╭─ PROVIDED RECORDS

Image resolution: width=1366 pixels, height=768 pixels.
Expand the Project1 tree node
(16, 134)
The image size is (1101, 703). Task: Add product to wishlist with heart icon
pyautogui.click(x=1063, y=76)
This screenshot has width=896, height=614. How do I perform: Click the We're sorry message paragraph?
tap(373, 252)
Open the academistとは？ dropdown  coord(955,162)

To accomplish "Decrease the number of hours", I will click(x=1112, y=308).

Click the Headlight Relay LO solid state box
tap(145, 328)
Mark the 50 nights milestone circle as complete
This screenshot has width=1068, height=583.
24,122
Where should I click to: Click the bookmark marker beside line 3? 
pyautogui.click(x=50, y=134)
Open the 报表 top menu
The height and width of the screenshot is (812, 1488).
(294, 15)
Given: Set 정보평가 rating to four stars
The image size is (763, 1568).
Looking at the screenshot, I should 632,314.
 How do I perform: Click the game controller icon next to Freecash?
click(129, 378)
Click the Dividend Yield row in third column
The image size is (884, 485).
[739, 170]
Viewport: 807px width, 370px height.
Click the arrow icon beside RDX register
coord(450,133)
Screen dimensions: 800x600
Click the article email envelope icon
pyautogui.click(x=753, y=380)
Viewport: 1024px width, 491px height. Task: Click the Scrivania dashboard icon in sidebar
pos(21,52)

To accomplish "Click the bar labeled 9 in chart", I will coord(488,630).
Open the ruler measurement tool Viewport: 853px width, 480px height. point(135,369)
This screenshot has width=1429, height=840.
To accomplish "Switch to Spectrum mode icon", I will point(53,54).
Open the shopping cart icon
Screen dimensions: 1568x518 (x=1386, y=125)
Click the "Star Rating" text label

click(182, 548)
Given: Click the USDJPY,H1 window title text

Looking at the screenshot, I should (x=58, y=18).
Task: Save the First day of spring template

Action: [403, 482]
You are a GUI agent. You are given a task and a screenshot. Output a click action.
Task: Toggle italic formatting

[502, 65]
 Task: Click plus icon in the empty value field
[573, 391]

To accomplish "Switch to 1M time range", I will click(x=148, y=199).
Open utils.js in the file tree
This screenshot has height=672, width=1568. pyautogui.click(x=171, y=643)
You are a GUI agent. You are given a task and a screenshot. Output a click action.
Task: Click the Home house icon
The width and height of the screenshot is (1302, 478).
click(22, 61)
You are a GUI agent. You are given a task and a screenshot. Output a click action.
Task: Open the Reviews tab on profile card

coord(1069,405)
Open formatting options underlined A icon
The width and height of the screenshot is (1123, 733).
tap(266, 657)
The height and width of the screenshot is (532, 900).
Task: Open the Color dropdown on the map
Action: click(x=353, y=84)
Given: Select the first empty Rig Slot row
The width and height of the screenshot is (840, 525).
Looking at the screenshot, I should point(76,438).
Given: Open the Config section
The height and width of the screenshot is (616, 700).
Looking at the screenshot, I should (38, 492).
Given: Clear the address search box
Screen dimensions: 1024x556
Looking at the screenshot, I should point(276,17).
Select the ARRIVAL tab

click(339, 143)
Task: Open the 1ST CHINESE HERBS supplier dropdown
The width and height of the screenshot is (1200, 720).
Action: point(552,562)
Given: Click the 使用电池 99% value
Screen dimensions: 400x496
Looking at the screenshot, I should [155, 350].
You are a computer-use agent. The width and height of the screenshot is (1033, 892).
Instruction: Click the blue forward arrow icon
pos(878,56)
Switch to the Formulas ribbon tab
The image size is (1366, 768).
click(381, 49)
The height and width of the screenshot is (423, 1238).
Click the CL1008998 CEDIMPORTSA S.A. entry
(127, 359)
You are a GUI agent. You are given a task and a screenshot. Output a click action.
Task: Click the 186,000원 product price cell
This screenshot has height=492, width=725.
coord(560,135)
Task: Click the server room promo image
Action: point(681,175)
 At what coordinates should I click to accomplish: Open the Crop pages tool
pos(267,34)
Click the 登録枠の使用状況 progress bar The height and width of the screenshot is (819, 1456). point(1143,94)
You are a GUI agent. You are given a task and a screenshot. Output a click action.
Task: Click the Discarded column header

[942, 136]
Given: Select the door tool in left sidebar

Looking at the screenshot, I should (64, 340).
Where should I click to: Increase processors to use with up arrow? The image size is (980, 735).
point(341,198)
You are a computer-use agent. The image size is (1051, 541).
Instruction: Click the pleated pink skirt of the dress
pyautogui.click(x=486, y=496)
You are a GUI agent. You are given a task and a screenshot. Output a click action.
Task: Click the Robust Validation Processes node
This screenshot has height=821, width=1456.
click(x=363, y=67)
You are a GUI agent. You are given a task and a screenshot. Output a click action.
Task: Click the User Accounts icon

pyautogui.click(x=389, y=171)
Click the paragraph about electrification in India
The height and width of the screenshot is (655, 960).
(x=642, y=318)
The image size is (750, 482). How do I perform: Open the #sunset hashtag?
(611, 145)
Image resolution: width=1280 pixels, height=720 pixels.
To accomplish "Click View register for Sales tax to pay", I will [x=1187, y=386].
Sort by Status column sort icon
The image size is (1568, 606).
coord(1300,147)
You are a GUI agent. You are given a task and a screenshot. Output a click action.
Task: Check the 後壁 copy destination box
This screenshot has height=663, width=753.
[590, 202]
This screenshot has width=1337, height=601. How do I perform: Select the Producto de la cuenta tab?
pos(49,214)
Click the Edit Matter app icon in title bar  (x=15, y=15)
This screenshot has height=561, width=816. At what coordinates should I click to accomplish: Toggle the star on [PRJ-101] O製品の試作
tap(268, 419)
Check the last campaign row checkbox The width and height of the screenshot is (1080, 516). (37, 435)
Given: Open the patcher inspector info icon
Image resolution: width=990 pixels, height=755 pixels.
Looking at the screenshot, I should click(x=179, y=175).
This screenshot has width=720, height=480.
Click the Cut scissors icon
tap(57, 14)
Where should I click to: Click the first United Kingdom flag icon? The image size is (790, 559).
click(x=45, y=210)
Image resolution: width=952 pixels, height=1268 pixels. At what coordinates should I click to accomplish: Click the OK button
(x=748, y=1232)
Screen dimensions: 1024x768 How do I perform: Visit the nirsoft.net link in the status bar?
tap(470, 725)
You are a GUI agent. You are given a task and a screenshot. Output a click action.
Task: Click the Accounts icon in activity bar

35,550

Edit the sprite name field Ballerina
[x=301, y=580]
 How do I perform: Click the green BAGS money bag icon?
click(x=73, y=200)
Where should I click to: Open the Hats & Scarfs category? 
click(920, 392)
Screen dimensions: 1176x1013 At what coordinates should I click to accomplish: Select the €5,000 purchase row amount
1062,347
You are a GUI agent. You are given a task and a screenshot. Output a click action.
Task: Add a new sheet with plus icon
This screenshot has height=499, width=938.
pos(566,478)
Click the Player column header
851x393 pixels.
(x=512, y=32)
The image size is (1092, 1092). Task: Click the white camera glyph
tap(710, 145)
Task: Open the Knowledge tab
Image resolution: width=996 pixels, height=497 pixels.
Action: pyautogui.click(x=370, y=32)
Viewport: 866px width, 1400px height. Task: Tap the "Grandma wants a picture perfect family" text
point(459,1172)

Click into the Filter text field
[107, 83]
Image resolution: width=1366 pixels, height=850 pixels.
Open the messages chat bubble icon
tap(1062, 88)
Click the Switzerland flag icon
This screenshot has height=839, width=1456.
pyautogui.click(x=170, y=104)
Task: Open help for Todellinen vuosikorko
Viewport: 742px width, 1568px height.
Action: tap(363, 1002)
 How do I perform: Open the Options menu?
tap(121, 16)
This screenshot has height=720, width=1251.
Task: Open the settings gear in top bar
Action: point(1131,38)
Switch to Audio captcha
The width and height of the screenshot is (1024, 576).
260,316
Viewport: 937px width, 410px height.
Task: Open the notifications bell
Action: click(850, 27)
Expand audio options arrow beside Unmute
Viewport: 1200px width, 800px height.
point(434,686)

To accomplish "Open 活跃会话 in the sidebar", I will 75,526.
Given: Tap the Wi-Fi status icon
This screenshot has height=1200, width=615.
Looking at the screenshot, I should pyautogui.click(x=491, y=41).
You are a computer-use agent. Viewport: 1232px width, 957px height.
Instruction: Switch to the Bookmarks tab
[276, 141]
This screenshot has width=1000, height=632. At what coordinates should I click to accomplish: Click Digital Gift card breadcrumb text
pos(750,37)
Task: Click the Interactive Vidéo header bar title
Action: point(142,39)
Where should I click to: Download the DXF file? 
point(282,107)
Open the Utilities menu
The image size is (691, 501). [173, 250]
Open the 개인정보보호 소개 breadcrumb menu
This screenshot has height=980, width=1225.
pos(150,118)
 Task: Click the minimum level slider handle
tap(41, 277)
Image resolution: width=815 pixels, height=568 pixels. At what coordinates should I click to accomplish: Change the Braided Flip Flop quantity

╰─

=== TASK GOAL ===
Read through the entries, then copy every line where the string "will" is found.

=== EXERCISE RESULT ===
To accomplish "Decrease the number of hours", I will click(x=1112, y=308).
To accomplish "Click the bar labeled 9 in chart", I will coord(488,630).
To accomplish "Switch to Spectrum mode icon", I will point(53,54).
To accomplish "Switch to 1M time range", I will click(x=148, y=199).
To accomplish "Click View register for Sales tax to pay", I will [x=1187, y=386].
To accomplish "Open 活跃会话 in the sidebar", I will 75,526.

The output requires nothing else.